Stored data entries:

☆ ☆ ☆

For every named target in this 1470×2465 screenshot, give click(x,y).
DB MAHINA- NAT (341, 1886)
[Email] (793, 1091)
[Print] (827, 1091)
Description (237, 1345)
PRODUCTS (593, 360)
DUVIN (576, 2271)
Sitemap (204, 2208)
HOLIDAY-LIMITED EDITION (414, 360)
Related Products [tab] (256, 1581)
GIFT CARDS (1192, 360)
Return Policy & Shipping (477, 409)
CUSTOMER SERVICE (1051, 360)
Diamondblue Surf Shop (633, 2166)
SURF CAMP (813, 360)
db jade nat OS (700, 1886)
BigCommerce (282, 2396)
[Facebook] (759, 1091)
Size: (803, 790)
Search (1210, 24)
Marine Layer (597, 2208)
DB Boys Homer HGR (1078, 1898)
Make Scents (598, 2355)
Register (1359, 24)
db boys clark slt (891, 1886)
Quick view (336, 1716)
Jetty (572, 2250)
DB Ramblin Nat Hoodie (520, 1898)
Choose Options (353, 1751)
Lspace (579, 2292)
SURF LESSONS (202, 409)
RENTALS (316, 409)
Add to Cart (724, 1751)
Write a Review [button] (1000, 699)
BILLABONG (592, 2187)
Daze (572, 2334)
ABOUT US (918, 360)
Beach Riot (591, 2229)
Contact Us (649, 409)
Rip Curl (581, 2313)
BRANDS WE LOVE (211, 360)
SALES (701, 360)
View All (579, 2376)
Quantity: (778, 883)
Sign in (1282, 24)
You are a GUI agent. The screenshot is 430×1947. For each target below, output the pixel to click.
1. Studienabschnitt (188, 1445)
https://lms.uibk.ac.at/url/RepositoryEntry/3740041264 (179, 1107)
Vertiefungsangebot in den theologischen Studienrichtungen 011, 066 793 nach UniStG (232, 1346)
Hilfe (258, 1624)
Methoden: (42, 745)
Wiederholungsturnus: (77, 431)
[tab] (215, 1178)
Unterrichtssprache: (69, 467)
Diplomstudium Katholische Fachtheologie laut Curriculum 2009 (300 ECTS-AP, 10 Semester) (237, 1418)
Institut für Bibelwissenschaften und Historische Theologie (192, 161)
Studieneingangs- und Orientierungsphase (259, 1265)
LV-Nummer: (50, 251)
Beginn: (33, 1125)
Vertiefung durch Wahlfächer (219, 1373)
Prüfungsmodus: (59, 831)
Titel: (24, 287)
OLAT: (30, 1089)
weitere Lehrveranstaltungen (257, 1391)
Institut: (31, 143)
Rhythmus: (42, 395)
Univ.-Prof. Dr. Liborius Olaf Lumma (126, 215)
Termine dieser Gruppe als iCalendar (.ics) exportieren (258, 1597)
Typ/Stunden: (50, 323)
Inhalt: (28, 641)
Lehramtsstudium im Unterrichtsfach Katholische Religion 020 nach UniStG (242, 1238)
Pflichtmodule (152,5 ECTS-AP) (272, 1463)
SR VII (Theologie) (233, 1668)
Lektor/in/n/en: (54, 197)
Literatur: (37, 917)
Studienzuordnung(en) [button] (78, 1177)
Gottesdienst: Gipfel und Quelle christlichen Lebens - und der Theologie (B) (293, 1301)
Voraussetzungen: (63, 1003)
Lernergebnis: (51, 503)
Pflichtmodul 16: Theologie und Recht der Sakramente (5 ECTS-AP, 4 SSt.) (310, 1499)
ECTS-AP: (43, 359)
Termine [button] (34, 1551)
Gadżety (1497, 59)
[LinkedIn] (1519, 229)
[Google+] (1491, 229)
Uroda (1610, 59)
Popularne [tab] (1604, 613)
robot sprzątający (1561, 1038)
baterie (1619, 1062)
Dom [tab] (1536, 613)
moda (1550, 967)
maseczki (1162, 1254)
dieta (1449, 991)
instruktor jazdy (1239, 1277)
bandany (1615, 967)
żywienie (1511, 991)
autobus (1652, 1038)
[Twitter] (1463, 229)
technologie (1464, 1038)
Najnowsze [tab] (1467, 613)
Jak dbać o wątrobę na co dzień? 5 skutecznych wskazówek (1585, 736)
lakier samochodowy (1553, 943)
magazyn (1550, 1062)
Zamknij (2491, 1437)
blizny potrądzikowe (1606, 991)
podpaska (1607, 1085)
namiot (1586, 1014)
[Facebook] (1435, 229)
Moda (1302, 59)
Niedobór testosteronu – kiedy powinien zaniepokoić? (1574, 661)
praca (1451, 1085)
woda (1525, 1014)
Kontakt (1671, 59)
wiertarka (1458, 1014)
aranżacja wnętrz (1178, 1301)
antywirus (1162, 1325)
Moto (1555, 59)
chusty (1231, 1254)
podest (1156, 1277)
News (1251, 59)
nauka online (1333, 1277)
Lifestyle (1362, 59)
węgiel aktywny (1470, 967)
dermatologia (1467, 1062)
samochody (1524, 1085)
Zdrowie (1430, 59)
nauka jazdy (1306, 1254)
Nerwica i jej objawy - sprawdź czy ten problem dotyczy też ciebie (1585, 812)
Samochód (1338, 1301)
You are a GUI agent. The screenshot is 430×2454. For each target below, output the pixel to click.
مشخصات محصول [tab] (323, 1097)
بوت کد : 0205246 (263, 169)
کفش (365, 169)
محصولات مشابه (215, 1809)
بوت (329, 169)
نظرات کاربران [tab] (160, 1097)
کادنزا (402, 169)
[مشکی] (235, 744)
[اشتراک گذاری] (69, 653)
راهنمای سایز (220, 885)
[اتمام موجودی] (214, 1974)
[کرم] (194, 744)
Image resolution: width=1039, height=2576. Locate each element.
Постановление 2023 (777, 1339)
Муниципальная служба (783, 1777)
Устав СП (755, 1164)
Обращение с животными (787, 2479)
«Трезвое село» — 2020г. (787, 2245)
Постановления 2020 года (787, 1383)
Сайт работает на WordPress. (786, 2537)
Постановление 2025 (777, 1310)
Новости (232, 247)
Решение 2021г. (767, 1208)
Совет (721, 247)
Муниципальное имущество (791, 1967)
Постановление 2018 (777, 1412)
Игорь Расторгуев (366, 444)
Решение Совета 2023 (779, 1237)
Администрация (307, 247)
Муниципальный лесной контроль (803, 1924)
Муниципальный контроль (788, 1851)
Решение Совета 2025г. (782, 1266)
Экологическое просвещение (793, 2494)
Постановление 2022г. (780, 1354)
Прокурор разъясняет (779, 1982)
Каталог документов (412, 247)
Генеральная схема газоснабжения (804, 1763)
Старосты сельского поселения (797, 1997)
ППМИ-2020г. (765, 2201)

☆ ☆ ☆

*WORK ITEM:*
Write the records out once more, exactly as shown.

*WRITTEN REPLY:*
For every named target in this 1470×2465 screenshot, give click(x,y).
DB MAHINA- NAT (341, 1886)
[Email] (793, 1091)
[Print] (827, 1091)
Description (237, 1345)
PRODUCTS (593, 360)
DUVIN (576, 2271)
Sitemap (204, 2208)
HOLIDAY-LIMITED EDITION (414, 360)
Related Products [tab] (256, 1581)
GIFT CARDS (1192, 360)
Return Policy & Shipping (477, 409)
CUSTOMER SERVICE (1051, 360)
Diamondblue Surf Shop (633, 2166)
SURF CAMP (813, 360)
db jade nat OS (700, 1886)
BigCommerce (282, 2396)
[Facebook] (759, 1091)
Size: (803, 790)
Search (1210, 24)
Marine Layer (597, 2208)
DB Boys Homer HGR (1078, 1898)
Make Scents (598, 2355)
Register (1359, 24)
db boys clark slt (891, 1886)
Quick view (336, 1716)
Jetty (572, 2250)
DB Ramblin Nat Hoodie (520, 1898)
Choose Options (353, 1751)
Lspace (579, 2292)
SURF LESSONS (202, 409)
RENTALS (316, 409)
Add to Cart (724, 1751)
Write a Review [button] (1000, 699)
BILLABONG (592, 2187)
Daze (572, 2334)
ABOUT US (918, 360)
Beach Riot (591, 2229)
Contact Us (649, 409)
Rip Curl (581, 2313)
BRANDS WE LOVE (211, 360)
SALES (701, 360)
View All (579, 2376)
Quantity: (778, 883)
Sign in (1282, 24)
You are a GUI agent. The screenshot is 430×1947. For each target below, output the pixel to click.
1. Studienabschnitt (188, 1445)
https://lms.uibk.ac.at/url/RepositoryEntry/3740041264 (179, 1107)
Vertiefungsangebot in den theologischen Studienrichtungen 011, 066 793 nach UniStG (232, 1346)
Hilfe (258, 1624)
Methoden: (42, 745)
Wiederholungsturnus: (77, 431)
[tab] (215, 1178)
Unterrichtssprache: (69, 467)
Diplomstudium Katholische Fachtheologie laut Curriculum 2009 (300 ECTS-AP, 10 Semester) (237, 1418)
Institut für Bibelwissenschaften und Historische Theologie (192, 161)
Studieneingangs- und Orientierungsphase (259, 1265)
LV-Nummer: (50, 251)
Beginn: (33, 1125)
Vertiefung durch Wahlfächer (219, 1373)
Prüfungsmodus: (59, 831)
Titel: (24, 287)
OLAT: (30, 1089)
weitere Lehrveranstaltungen (257, 1391)
Institut: (31, 143)
Rhythmus: (42, 395)
Univ.-Prof. Dr. Liborius Olaf Lumma (126, 215)
Termine dieser Gruppe als iCalendar (.ics) exportieren (258, 1597)
Typ/Stunden: (50, 323)
Inhalt: (28, 641)
Lehramtsstudium im Unterrichtsfach Katholische Religion 020 nach UniStG (242, 1238)
Pflichtmodule (152,5 ECTS-AP) (272, 1463)
SR VII (Theologie) (233, 1668)
Lektor/in/n/en: (54, 197)
Literatur: (37, 917)
Studienzuordnung(en) [button] (78, 1177)
Gottesdienst: Gipfel und Quelle christlichen Lebens - und der Theologie (B) (293, 1301)
Voraussetzungen: (63, 1003)
Lernergebnis: (51, 503)
Pflichtmodul 16: Theologie und Recht der Sakramente (5 ECTS-AP, 4 SSt.) (310, 1499)
ECTS-AP: (43, 359)
Termine [button] (34, 1551)
Gadżety (1497, 59)
[LinkedIn] (1519, 229)
[Google+] (1491, 229)
Uroda (1610, 59)
Popularne [tab] (1604, 613)
robot sprzątający (1561, 1038)
baterie (1619, 1062)
Dom [tab] (1536, 613)
moda (1550, 967)
maseczki (1162, 1254)
dieta (1449, 991)
instruktor jazdy (1239, 1277)
bandany (1615, 967)
żywienie (1511, 991)
autobus (1652, 1038)
[Twitter] (1463, 229)
technologie (1464, 1038)
Najnowsze [tab] (1467, 613)
Jak dbać o wątrobę na co dzień? 5 skutecznych wskazówek (1585, 736)
lakier samochodowy (1553, 943)
magazyn (1550, 1062)
Zamknij (2491, 1437)
blizny potrądzikowe (1606, 991)
podpaska (1607, 1085)
namiot (1586, 1014)
[Facebook] (1435, 229)
Moda (1302, 59)
Niedobór testosteronu – kiedy powinien zaniepokoić? (1574, 661)
praca (1451, 1085)
woda (1525, 1014)
Kontakt (1671, 59)
wiertarka (1458, 1014)
aranżacja wnętrz (1178, 1301)
antywirus (1162, 1325)
Moto (1555, 59)
chusty (1231, 1254)
podest (1156, 1277)
News (1251, 59)
nauka online (1333, 1277)
Lifestyle (1362, 59)
węgiel aktywny (1470, 967)
dermatologia (1467, 1062)
samochody (1524, 1085)
Zdrowie (1430, 59)
nauka jazdy (1306, 1254)
Nerwica i jej objawy - sprawdź czy ten problem dotyczy też ciebie (1585, 812)
Samochód (1338, 1301)
You are a GUI agent. The screenshot is 430×2454. For each target below, output the pixel to click.
مشخصات محصول [tab] (323, 1097)
بوت کد : 0205246 (263, 169)
کفش (365, 169)
محصولات مشابه (215, 1809)
بوت (329, 169)
نظرات کاربران [tab] (160, 1097)
کادنزا (402, 169)
[مشکی] (235, 744)
[اشتراک گذاری] (69, 653)
راهنمای سایز (220, 885)
[اتمام موجودی] (214, 1974)
[کرم] (194, 744)
Image resolution: width=1039, height=2576. Locate each element.
Постановление 2023 (777, 1339)
Муниципальная служба (783, 1777)
Устав СП (755, 1164)
Обращение с животными (787, 2479)
«Трезвое село» — 2020г. (787, 2245)
Постановления 2020 года (787, 1383)
Сайт работает на WordPress. (786, 2537)
Постановление 2025 (777, 1310)
Новости (232, 247)
Решение 2021г. (767, 1208)
Совет (721, 247)
Муниципальное имущество (791, 1967)
Постановление 2018 (777, 1412)
Игорь Расторгуев (366, 444)
Решение Совета 2023 (779, 1237)
Администрация (307, 247)
Муниципальный лесной контроль (803, 1924)
Муниципальный контроль (788, 1851)
Решение Совета 2025г. (782, 1266)
Экологическое просвещение (793, 2494)
Постановление 2022г. (780, 1354)
Прокурор разъясняет (779, 1982)
Каталог документов (412, 247)
Генеральная схема газоснабжения (804, 1763)
Старосты сельского поселения (797, 1997)
ППМИ-2020г. (765, 2201)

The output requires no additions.